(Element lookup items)
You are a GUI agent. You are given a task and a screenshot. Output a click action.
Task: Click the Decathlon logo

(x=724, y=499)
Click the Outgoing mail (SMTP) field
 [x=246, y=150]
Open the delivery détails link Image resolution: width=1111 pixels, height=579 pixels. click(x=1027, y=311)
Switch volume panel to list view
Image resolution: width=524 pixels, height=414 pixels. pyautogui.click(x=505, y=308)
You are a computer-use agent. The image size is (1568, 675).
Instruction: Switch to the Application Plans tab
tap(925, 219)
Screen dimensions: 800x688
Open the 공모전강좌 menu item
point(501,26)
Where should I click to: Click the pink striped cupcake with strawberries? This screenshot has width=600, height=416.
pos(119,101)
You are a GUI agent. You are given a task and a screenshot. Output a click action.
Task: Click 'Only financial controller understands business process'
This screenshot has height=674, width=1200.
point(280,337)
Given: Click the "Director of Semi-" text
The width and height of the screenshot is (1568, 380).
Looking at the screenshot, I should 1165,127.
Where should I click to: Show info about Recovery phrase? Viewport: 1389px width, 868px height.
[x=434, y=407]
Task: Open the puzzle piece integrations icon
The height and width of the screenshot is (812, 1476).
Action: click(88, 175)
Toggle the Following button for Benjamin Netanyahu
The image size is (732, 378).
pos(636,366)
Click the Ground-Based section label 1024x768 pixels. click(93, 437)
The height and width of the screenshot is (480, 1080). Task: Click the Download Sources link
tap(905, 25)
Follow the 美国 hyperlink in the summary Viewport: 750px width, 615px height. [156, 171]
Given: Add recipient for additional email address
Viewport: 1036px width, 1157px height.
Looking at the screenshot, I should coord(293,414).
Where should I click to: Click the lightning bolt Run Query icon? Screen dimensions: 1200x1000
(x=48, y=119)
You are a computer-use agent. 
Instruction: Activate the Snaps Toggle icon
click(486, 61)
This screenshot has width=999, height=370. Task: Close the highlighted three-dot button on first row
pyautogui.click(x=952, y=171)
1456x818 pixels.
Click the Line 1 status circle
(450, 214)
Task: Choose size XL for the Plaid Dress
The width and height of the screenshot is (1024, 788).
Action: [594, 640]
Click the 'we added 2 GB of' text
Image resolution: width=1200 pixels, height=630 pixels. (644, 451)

To be done:
Starting from the first of the items and stopping after the line that contains "pos(119,101)", reproduce every line, requests included. Shift every number inside the answers by -9, whether it is a coordinate or a pixel dimension.

Answer in full:
You are a GUI agent. You are given a task and a screenshot. Output a click action.
Task: Click the Decathlon logo

(x=715, y=490)
Click the Outgoing mail (SMTP) field
 [x=237, y=141]
Open the delivery détails link Image resolution: width=1111 pixels, height=579 pixels. click(x=1018, y=302)
Switch volume panel to list view
Image resolution: width=515 pixels, height=405 pixels. pyautogui.click(x=496, y=299)
You are a computer-use agent. The image size is (1568, 675).
Instruction: Switch to the Application Plans tab
tap(916, 210)
Screen dimensions: 800x688
Open the 공모전강좌 menu item
point(492,17)
Where should I click to: Click the pink striped cupcake with strawberries? This screenshot has width=600, height=416.
pos(110,92)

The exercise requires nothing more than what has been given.